Hello, friends! Welcome to this month’s meeting of the Insecure Writers’ Support Group, a blog hop created by Alex J. Cavanaugh and co-hosted this month by Shannon Lawrence, Olga Godim, Jean Davis, and Jacqui Murray. Are you a writer? Do you feel insecure? Well, then this is the support group for you! Click here to learn more and to see a list of participating blogs.

Each month, IWSG asks members a question. Answering the monthly question is not required. It’s totally optional, which is good news for me, because there’s a different question plaguing my thoughts today. A different question that keeps getting in the way of writing. It’s a question that my inner critic keeps asking in snide, Smeagol-like whispers:
You’re no scientist. You don’t work for NASA. What gives you the right to blog about space exploration?
And I admit, my inner critic has a point. I’m a huge fan of space exploration, and I probably do know more about space than the average person. But still, I’m a long way away from being a true expert. Plenty of others can speak with greater authority about space than I can. Some of my readers know more about space than I do.
However, when my inner critic asks these sort of questions—questions like “What right do you have to blog about space?”—I think my inner critic misses the whole point of my blog. I love space. I’ve committed myself to learning as much as I can about space, and I believe that learning is a three step process:
- Passive learning, which is the passive consumption of information from books, online lectures, etc.
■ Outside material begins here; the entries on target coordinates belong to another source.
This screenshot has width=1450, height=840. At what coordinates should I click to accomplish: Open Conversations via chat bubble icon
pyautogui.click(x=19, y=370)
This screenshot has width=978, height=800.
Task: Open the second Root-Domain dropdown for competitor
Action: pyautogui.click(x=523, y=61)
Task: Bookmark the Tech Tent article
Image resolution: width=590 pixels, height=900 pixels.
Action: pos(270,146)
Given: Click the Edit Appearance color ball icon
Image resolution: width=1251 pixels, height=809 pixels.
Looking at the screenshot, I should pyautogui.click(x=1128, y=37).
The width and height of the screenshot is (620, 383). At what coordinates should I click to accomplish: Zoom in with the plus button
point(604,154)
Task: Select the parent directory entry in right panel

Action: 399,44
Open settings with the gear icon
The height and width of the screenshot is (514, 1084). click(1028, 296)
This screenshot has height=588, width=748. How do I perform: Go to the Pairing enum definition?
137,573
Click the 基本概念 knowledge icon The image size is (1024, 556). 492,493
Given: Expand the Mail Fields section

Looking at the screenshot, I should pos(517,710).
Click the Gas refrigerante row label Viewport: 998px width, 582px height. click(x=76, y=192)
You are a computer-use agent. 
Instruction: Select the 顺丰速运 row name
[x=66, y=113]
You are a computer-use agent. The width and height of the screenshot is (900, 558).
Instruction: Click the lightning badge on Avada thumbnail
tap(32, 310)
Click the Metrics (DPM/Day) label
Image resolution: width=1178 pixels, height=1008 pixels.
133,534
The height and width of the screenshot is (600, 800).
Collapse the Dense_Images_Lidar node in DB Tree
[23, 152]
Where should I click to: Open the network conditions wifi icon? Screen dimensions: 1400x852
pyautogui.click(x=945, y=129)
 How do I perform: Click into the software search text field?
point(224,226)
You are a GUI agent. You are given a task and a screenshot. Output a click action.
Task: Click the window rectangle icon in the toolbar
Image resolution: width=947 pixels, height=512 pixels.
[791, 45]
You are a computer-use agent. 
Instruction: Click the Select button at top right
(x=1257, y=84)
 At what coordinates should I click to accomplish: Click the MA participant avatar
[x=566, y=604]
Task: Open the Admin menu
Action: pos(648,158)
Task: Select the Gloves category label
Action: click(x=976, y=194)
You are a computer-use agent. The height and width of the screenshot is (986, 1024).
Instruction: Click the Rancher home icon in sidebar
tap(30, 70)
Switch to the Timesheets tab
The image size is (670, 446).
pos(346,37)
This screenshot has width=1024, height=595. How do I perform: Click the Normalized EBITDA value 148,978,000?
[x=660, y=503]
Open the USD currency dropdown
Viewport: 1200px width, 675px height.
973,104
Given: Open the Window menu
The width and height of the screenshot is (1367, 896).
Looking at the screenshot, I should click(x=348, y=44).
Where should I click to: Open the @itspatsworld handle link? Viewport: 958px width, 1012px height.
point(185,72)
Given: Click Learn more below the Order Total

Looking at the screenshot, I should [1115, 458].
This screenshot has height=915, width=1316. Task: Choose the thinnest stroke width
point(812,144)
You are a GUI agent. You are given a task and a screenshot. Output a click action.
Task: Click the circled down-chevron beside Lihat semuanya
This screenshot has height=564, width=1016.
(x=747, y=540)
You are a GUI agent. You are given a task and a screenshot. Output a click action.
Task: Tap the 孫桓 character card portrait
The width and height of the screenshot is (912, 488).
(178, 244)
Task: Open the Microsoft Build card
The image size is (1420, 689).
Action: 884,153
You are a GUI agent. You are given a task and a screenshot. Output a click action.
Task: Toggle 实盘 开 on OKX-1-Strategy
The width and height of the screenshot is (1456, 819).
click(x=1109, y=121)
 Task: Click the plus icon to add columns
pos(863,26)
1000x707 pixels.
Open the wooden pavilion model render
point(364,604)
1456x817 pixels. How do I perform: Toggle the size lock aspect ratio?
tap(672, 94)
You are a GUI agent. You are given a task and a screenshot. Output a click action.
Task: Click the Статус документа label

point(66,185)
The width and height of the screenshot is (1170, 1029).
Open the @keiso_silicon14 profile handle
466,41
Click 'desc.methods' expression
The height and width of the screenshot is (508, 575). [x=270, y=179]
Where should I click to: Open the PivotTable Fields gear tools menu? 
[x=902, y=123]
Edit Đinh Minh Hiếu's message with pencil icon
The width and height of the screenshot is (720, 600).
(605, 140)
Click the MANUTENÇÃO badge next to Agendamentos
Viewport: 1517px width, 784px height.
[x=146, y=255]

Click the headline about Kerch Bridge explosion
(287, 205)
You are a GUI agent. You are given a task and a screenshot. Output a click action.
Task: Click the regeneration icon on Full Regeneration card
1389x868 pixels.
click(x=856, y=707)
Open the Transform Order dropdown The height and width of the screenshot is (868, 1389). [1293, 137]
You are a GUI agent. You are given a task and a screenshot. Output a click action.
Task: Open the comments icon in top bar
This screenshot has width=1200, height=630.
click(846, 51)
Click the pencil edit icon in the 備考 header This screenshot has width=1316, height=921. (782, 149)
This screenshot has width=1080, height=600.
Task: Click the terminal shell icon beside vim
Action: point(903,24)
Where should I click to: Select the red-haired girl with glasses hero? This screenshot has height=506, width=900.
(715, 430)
- Active learning, which means (among other things) reexplaining the information you’ve learned in your own words.
- Receiving feedback, which involves people correcting your mistakes, asking interesting questions, suggesting topics for future research, etc.
From time to time, my inner critic reminds me that I’m not an astrobiologist, not a planetary scientist, not an aerospace engineer, and shames me into not writing. But that doesn’t just shut down writing. It shuts down my whole learning process. If I don’t do my blogging, how will I learn?
Is that answer enough to silence my inner critic? Actually, it is. Inner critics are cowards. They don’t know what to do when you talk back to them, they don’t know what to say when you stand up for yourself. Much of what I said in today’s post is specific to my own writing and my own issues with my own inner critic. But if your inner critic has been asking snide questions and shaming you into not writing, then I hope you’ll start talking back like I did. It really works.